Pastoral 21 - Reducing Dairy Farm Run-off
Massey University's No. 4 Dairy Farm is host to a Pastoral 21 collaborative project
The Pastoral 21 project is all about how to implement duration controlled grazing on a commercial farm scale to lift profit and lower nitrate leaching and phosphorus runoff.
Pastoral 21 Next Generation Dairy Systems is a five year farm programme that aims to provide a system that lifts production and reduces nutrient loss. It’s a collaborative venture among DairyNZ, Fonterra, Dairy Companies Association of New Zealand, Beef+Lamb NZ and the Ministry of Business, Innovation and Employment, and managed by AgResearch.
The Pastoral 21 programme has been set up in four regions to address issues relevant to each area.
The research project looks at two dairy systems. Cows housed part-time in the barn (2.8 cows/ha) are compared to a more typical management system with a herd grazed-off in winter and a feed pad used on wet days in spring and winter.
The barn cost $1.4 million to build and houses more than 200 cows in stalls, with room for 300. The ends are open to allow feed to be brought in and effluent is deposited in aisles which have automatic scrapers.
Previous research has shown it only takes cows three to four hours to eat their allocated feed. The rest of the time they’re sitting, standing or excreting. The premise is that (1) treading damage on winter and spring wet soils reduces dairy farm productivity in the lower North Island and (2) urine patches are the main source of N loss to water so a reduction in the number of urine patches per hectare of pasture grazed is required. Duration controlled grazing provides a solution to both limitations. Longer term standoff in wet periods in winter requires housing that deals with large slurry volumes easily and economically which can then be distributed back onto 80% of the farm area.
The cows aren’t being housed fulltime, rather the research is exploring how the barn might best be used as a management tool to increase the amount of pasture grown and harvested by the cows, and to reduce the environmental footprint by better timing the collected effluent being redistributed onto paddocks.
The idea is that cows will stay indoors particularly in winter and spring, when pasture is vulnerable to pugging and through the autumn months for reducing urine patch deposition and consequently nitrate leaching.
The housed cows are sent out after milking for around four hours. At night they are brought in between 8 and 9 and stay in overnight.
Research officer Christine Christensen said 200 cows go into the barn for part of the day.
Relative to the control herd on pasture, a 52% reduction in leaching has been recorded by duration controlled grazing. Duration controlled grazing during autumn and summer only still has a major impact on reducing N leaching.

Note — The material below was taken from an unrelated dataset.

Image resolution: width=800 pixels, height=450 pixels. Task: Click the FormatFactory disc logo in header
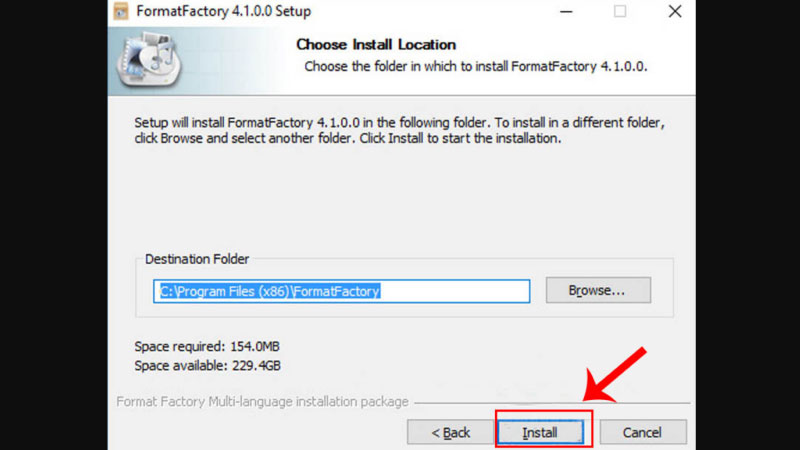coord(149,60)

No 4 dairy unit is a commercial farm and an objective of the research was to recoup the money spent on the barn through less treading on wet pasture with its loss of feed, combined with more even and carefully timed applications of effluent.
Autumn grazing has had the greatest impact on amount of N.
The housed cows’ effluent is gravity fed into a pond alongside the barn. Spreading of slurry on 80% of the farm area is by tanker. Tanker traffic, slurry application depth and timing is controlled by soil moisture and temperature and N concentration. Slurry N application rules are similar to best practice for urea application.
They have measured the effluent coming out of the barn and estimate it will accumulate on average 167 kg N/ha/yr in dung and urine, which needs to be reapplied to the farm as slurry. The nutrient content of the slurry varies with the type of standoff, the cows diet and whether the standoff slurry and farm dairy effluent are combined or stored separately.
Part of the research on the cow barn was to look at the rate of accumulation and nutrient concentration of slurry generated in the barn. They looked at how much slurry storage was needed. They also looked at the growth response caused by slurry reapplication in pastures where cows had restricted or controlled grazing
The cows were trialed on a range of bedding – sand, canvas covered foam, and rubber to see which the cows felt most at home on. 54% liked sand, 26% foam and 6% rubber. The addition of sawdust increased the use of the foam mats. Although the sand was the most popular there was a problem with sand loss.
There was also the phenomena of stubborn cows who didn’t want to use the beds, so they stood in the alley or lay in the alley. This raises the issue of training cows for the barns which has already been noted in housed cows in Southland.